Piaget Sixtie, mouvement quartz, or rose 18 carats, 29 x 25,3 mm,  étanche à 50 mètres 30 400 fr.

3. Cartier, sculpturale singularité

Il n’est pas nécessaire de connaître la définition d’un brancard ou d’un godron en horlogerie pour comprendre que Cartier a su jouer avec les deux dans sa nouvelle montre Tressage. Voilà la magie (noire) de cette pièce, celle qui transforme les matières et les formes pour faire surgir une beauté inattendue. Or jaune, volumes singuliers, contrastes de matières: on retrouve ici tous les éléments issus du vocabulaire de Cartier. Cette véritable sculpture horlogère s’inscrit dans le sillage
des montres Maillon, Coussin et Reflection, soit des pièces qui jouent avec les lignes et bousculent le design classique, disruption dont la marque s’est fait une spécialité. «La liberté de création s’affranchit des codes, permettant de jouer sur la tension et la sensualité des textures et des couleurs», explique  Marie-Laure Cérède, directrice de la création joaillerie et horlogerie. Tressage explore ce territoire unique de montres d’un nouveau genre.

Cartier Tressage, mouvement quartz, or jaune et laque noire, 56,2 x 25,7 mm, étanche à 30 mètres, prix sur demande

4. Richard Mille, l’ergonomie tout en légèreté

Chez Richard Mille, l’approche technologique préside à chaque création. Toutes les montres sont fabriquées avec des matériaux et des procédés très avancés. Le principe implique que toute montre est conçue selon la même approche que celle qui préside à la construction d’une voiture de course. Châssis, moteur et carrosserie sont conçus en totale cohérence. En voyant la RM 74-02, on comprend tout de suite l’idée: boîtier composé de feuilles d’or entremêlées à du Quartz TPT®, mouvement tourbillon d’une grande complexité. Mais ce serait omettre une partie de l’histoire que de penser que la marque est basée sur une seule logique d’innovation. La forme tonneau est au cœur des créations maison depuis 2001. Elle présente un double intérêt: une forte dimension artistique, voire architecturale, et surtout, un confort optimal au porter. Cette géométrie est devenue au fil des années l’un des symboles de l’identité visuelle de la marque. 

Richard Mille RM 74-02 Automatique Tourbillon, Carbone TPT® or, 52,63 x 34,40 mm,  prix sur demande.

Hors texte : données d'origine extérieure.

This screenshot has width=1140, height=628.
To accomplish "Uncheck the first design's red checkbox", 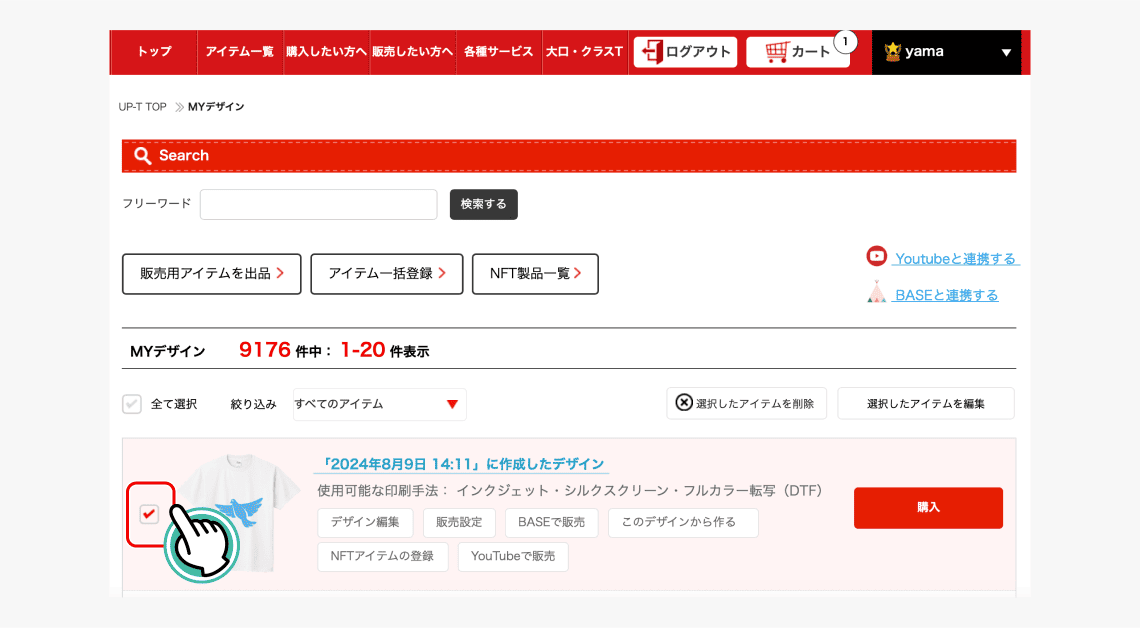I will pyautogui.click(x=149, y=514).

5. Daniel Roth, iconique eclipse

Daniel Roth a toujours été passionné par l’esthétique. Aussi, quand il a été question de remettre sur le devant de la scène la marque de ce designer des années 1980, une forme singulière s’est imposée: l’intégration d’un cercle et d’un carré. Késako? Il s’agit d’un boîtier à la silhouette de double ellipse reconnaissable entre tous. Quand le designer l’imagine en 1988, la prise de risque est considérable, l’horlogerie se remet à peine de la crise du quartz. Ce sera le succès. Quand La Fabrique du Temps Louis Vuitton relance la marque en 2023, cette forme unique s’impose. La première édition sera un tourbillon en 2024, avant ce modèle ultra-plat sorti début 2025. Le boîtier conserve cette forme iconique, avec d’infimes adaptations: un godron centré le long de son contour pour un profil équilibré, des cornes arrondies pour une meilleure cohérence visuelle et incurvées vers le bas pour une plus grande ergonomie.

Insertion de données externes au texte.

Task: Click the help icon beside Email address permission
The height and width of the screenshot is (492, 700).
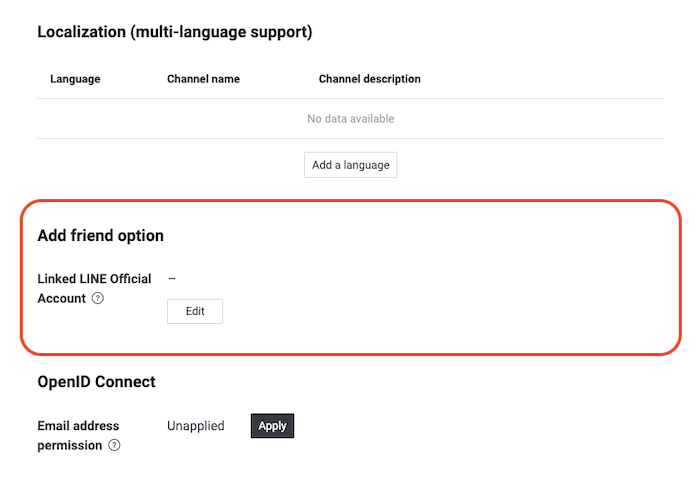Action: (x=114, y=445)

Daniel Roth Extra Plat Souscription DBBE01A1, remontage manuel, or jaune, 38,6 x 35,5mm, étanche à 50 mètres, série limitée à 20 exemplaires, 45 000 fr.

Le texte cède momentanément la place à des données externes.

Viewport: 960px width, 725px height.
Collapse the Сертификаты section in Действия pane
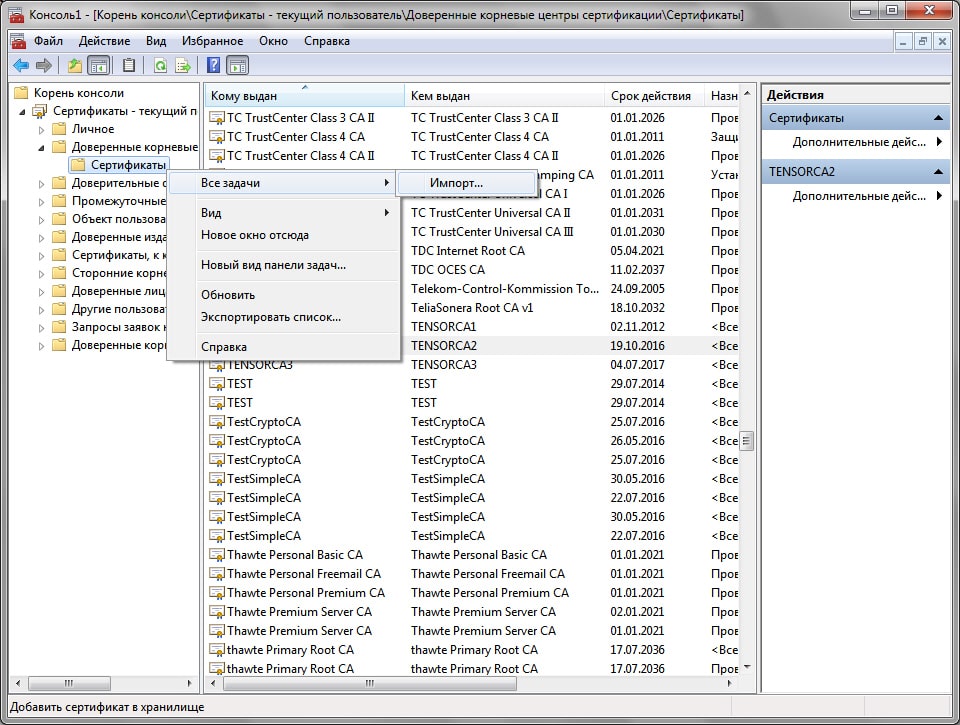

6. Gerald Charles, le sourire du lapis-lazuli

Qui n’a jamais rêvé de porter une montre qui sourit? C’est possible grâce à Gerald Charles et à sa célèbre Maestro, la montre qui porte le surnom donné au célèbre génie de l’horlogerie. La bonne humeur de la montre tient en un boîtier asymétrique, de forme octogonale revisitée par la silhouette d’un sourire à 6 heures. Ici, pas de lignes droites mais l’une des formes les plus complexes de l’horlogerie. Un casse-tête pour les designers et les horlogers d’y loger des indications comme les index ou des complications. La légende veut que cette forme soit inspirée d’une chapelle baroque, dessinée par l’architecte italien Francesco Borromini. Le modèle récent propose un cadran en lapis-lazuli qui s’intègre parfaitement à cette vision historique. Avec de telles formes, le défi consiste à trouver l’équilibre entre le caractère et l’ergonomie… et maîtriser le travail titanesque pour tailler la pierre. L’édition n’est pas limitée, mais sa disponibilité est restreinte.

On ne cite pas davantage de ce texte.